The amount of hard landscaping
This is the big one. The more paving, walls, decking and structures in the plan, the higher the bill climbs. If you are trying to trim the budget, the fastest lever is usually to reduce hard surfaces, not plants. Swapping a large paved area for a smaller one ringed by garden does far more for the total than choosing cheaper shrubs.
Site access and slope
A flat, open backyard with side access wide enough for a Bobcat is a landscaper’s dream. A steep block where every barrow of soil goes through the house, or where machinery cannot fit at all, costs more in labour and time. Slope also tends to drag retaining walls into the picture, and walls are not cheap. A sloping site is one of the most reliable ways for a project budget to creep upward.
Materials
Natural stone, hardwood decking and premium pavers cost more than concrete, treated pine and budget tiles. The same layout can swing by tens of thousands depending on the finishes you choose. There is nothing wrong with splurging on the bits you will touch and look at every day, but it pays to know which choices are the expensive ones before you fall in love with them.
Drainage
Unglamorous, easy to forget, and quietly important. Water has to go somewhere, and getting that wrong leads to soggy lawns, flooded entertaining areas or worse. Proper drainage, agi pipe, pits and the right falls adds cost up front but saves you from redoing the whole thing later.
Whether you use a designer
A landscape designer or architect charges for their time, but a good one can save you money by avoiding expensive mistakes and getting the layout right the first time. For a large or complex project, design is usually money well spent.

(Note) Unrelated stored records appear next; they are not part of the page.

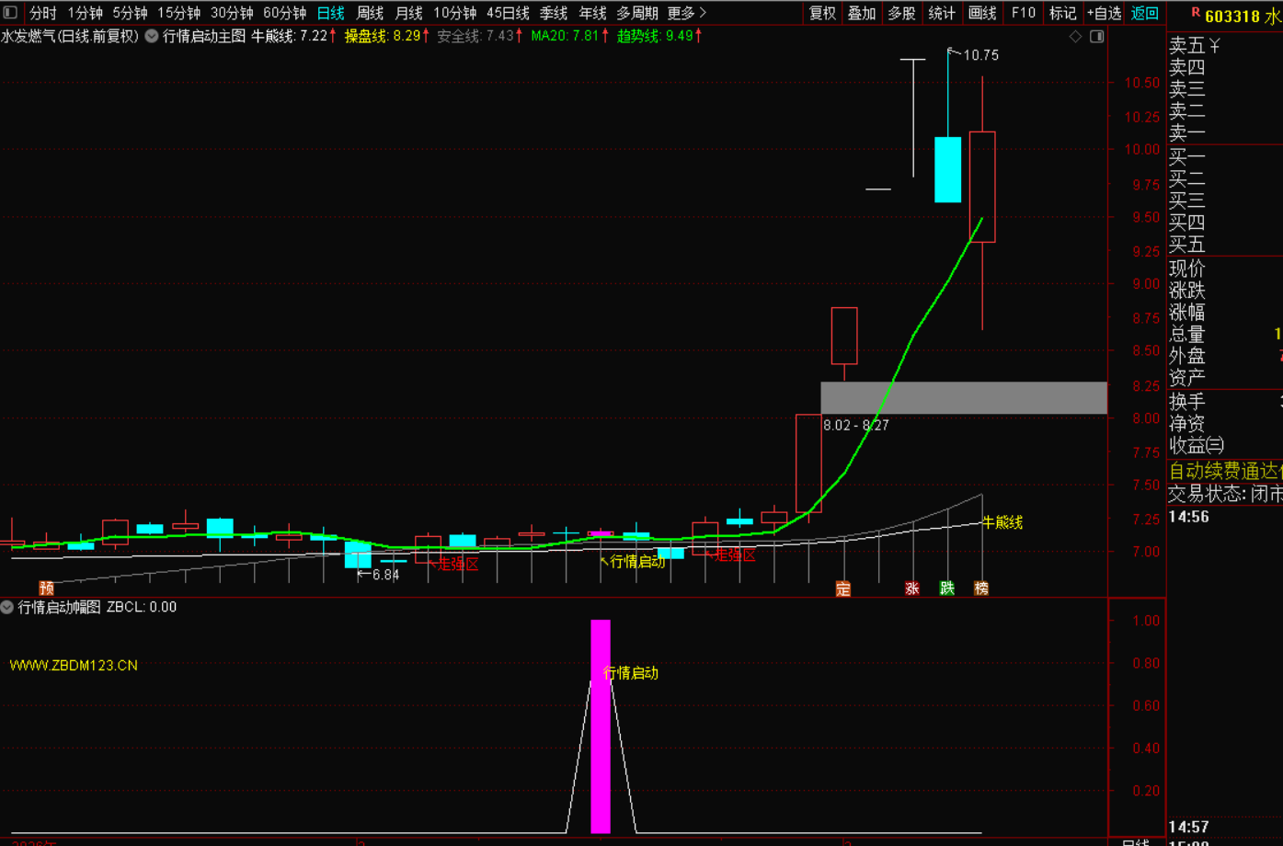Viewport: 1283px width, 846px height.
Task: Click the magenta 行情启动 signal bar
Action: pos(600,726)
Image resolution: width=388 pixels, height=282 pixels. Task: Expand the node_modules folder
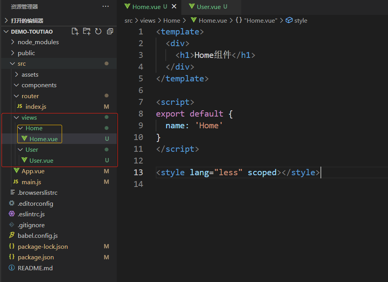point(38,42)
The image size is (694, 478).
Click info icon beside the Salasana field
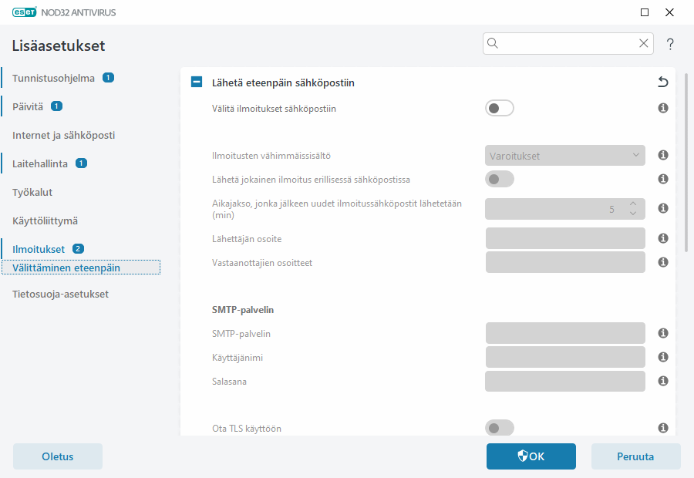[x=662, y=381]
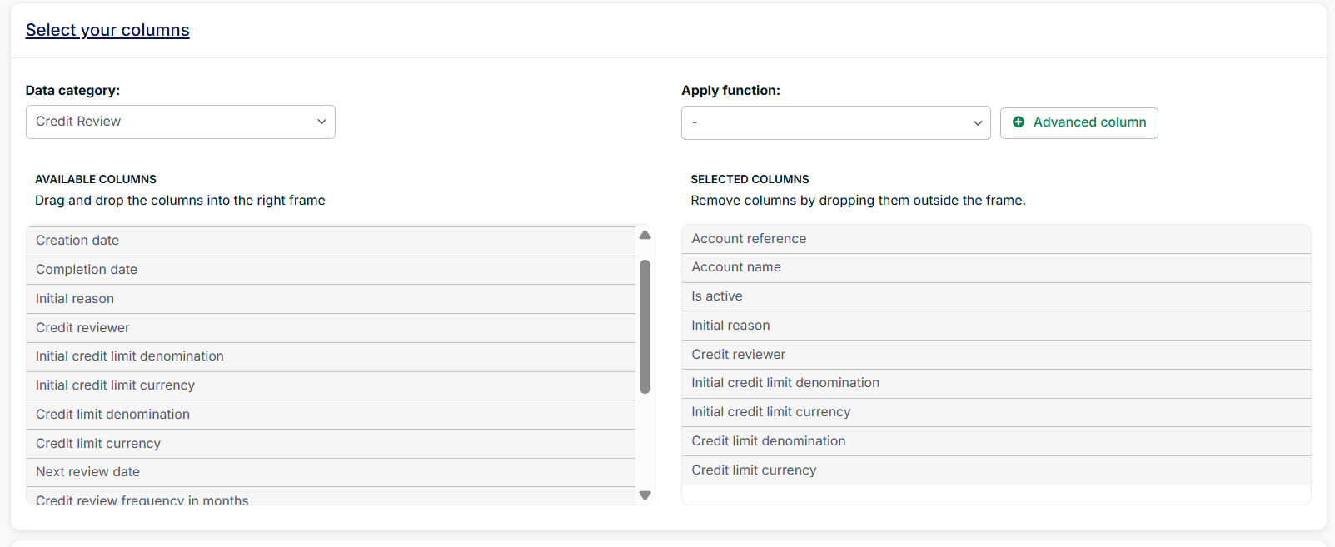
Task: Choose Credit reviewer from available columns
Action: point(82,328)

For a simple tidy-up, you can probably skip it.
These same drivers show up across most outdoor projects, from a concrete driveway to a full deck, and they are worth keeping in mind for any big spend around the home.
Phasing the work to manage the cost
You do not have to do everything at once, and most people do not. Phasing landscaping over months or years is a completely normal way to spread the cost and keep the cash flow comfortable.
A sensible approach is to get the structural and below-ground work done first, the bits that are painful or impossible to add later. Drainage, retaining walls, irrigation lines, the bones of any paving. Then layer in the softer elements (turf, plants, mulch, lighting, furniture) as the budget allows. There is no shame in living with a half-finished garden for a season while you save for the next stage.
One word of caution: plan the whole thing on paper first, even if you build it in stages. Retrofitting a deck or a path into a garden that was not designed for it usually costs more than doing it as part of the original plan. A bit of upfront thinking saves real money down the track.
The bottom line
Landscaping in Australia can cost a few thousand dollars or several hundred thousand, and that enormous range comes down to one thing more than any other: how much hard landscaping is in the plan. A basic tidy-up of turf, mulch and plants is the cheap end, a full backyard makeover commonly runs around $15,000 to $50,000 or more, and a premium designed landscape with structures goes well beyond that. The 5 to 10% of property value rule is a handy sanity check for getting in the right ballpark, but it is only a starting point.
Soft landscaping is gentle on the wallet, hard landscaping is where the money goes, and site access, slope, materials, drainage and design all push the total around. Phasing the work lets you spread the cost without compromising the result, as long as you plan the whole garden before you start. And remember: every figure here was last checked June 2026 and is a guide only. The only price that truly counts is the one on a quote for your own backyard, so get a few, compare them properly, and build from there. If you are weighing up a bigger outdoor spend as part of a wider home renovation, the same discipline applies. Know the range, get real quotes, and let the numbers do the talking.